Alain Lenoir; mis à jour 04-Mai-2022

On a longtemps considéré que les meilleurs ingénieurs du sol étaient les vers de terre, et les termites en pays tropical. On sait maintenant que les fourmis ont un rôle non négligeable même dans nos régions comme on peut le voir sur cette pancarte au château de Crouseilles (64) :


   


Les fourmis sont au second rang après les vers de terre dans le turnover des sols : 5kg/m2 vs. 15kg pour les vers ; dans les déserts d’Australie on arrive à 420 kg / ha, dans les pâturages d’Argentine Camponotus punctatulatus retourne 2100kg /ha (Vander Meer 2012). En Chine, sur les plateaux de loess, les fourmis Camponotus japonicus permettent une meilleure infiltration de l'eau dans le sol, ce qui diminue l'évaporation (Li et al 2017). En Argentine et Uruguay on trouve dans des rizières abandonnées des buttes avec cette espèce. Cela peut atteindre 800 buttes par ha en Argentine et 200 en Uruguay (McKey et Blatrix 2017). Dans la Caatingua au Brésil (forêt tropicale sèche) les nids de Dinoponera quadriceps (dans la forêt) permettent l'infiltration de l'eau 13 fois plus que dans les zones voisines avec 50% d'argile en plus. Au contraire, Atta laevigata, que l'on trouve surtout dans les habitats perturbés comme les pâtures, a un effet complexe. L'inflitration d'eau double sur le nid mais décroît autour du nid. La quantité de sable double dans le nid. Les effets sont donc variables selon l'espèce et le type d'habitat (Leite et al 2018).
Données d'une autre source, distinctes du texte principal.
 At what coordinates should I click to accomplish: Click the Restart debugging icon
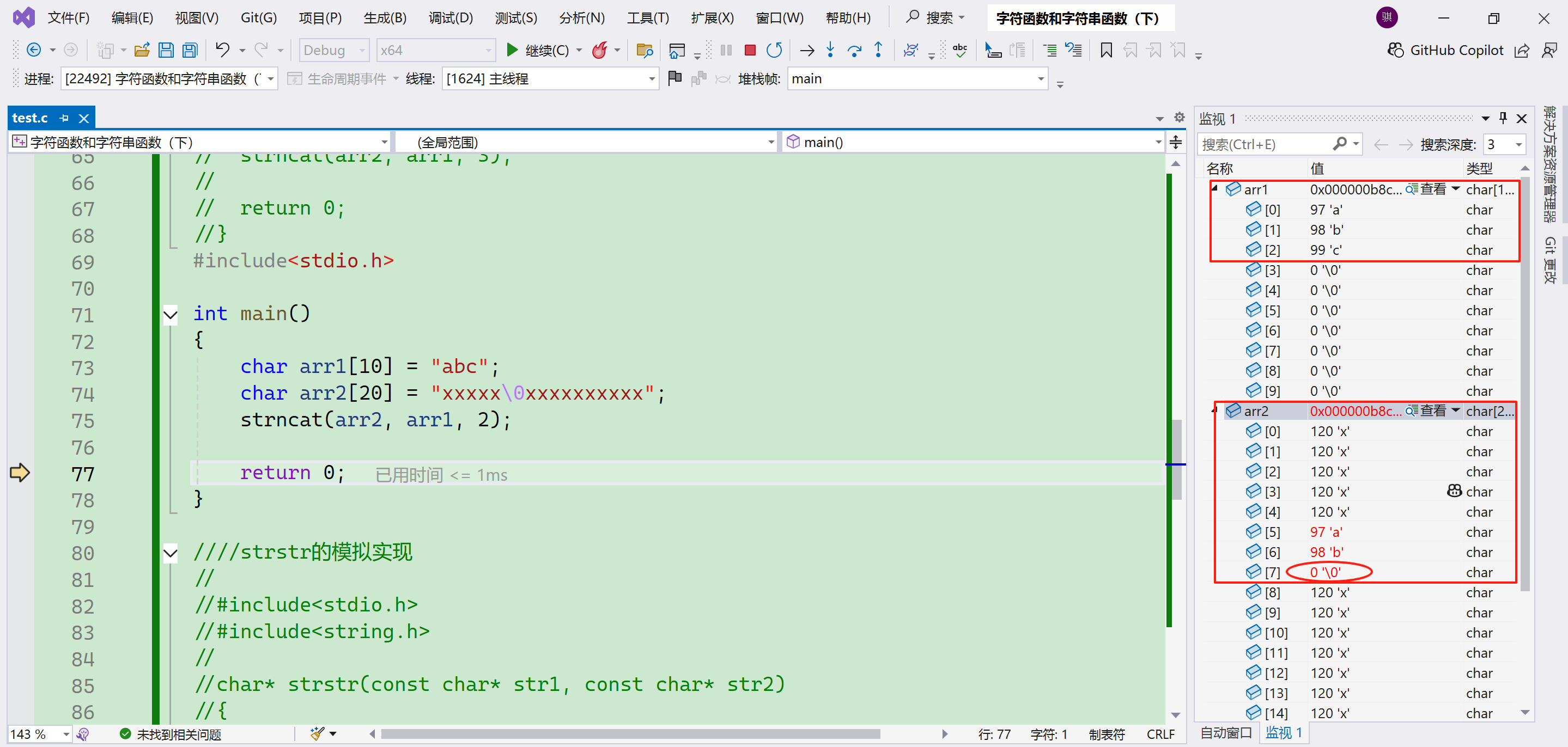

Dans nos régions on trouve des dômes de nids de fourmis dans les prairies qui sont rasées alors que dans les années 1700-1800 elles étaient considérées comme utiles pas les paysans (Burton et al 2018). Passera pense même que comme les fourmis ont une répartition géographique plus importante que les vers de terre, leur rôle serait aussi important que celui des lombrics dans la transformation des sols (Passera 2006). En région méditerranéenne les Messor ont un rôle important comme cela a été montré dans la Crau où l'on a mis des reines à la suite d'une pollution aux hydrocarbures (Voir Moissonneuses, Provost et Bulot 2020).
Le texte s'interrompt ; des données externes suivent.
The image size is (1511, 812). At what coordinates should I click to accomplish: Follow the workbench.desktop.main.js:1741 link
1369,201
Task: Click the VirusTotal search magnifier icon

La pédologie des sols modifiée par les fourmis Lasius flavus. Peu de différences granulométriques, mais augmentation de la teneur en phosphore assimilable. Bien moins efficaces que les termites (Dupuis 1964).

Nids de Camponotus punctulatus en Argentine (photos Danielle Rousse) :

      

Les nids de fourmis champignonnistes Atta sont aussi de bons ingénieurs en Amérique tropicale. Elles creusent jusqu'à 7m sous le sol, font des trouées dans la canopée jusqu’à 100 m2 où elles répartissent jusqu'à 40 tonnes de terre. La défoliation maximum d’un arbre est à 40%. Elles font des pistes jusqu’à 250m, sur un total de 2ha. Elle récupèrent de 88 à 509kg poids sec de feuilles / col / an ; sur 872-5030 m2/col/an (Leal et al. 2014).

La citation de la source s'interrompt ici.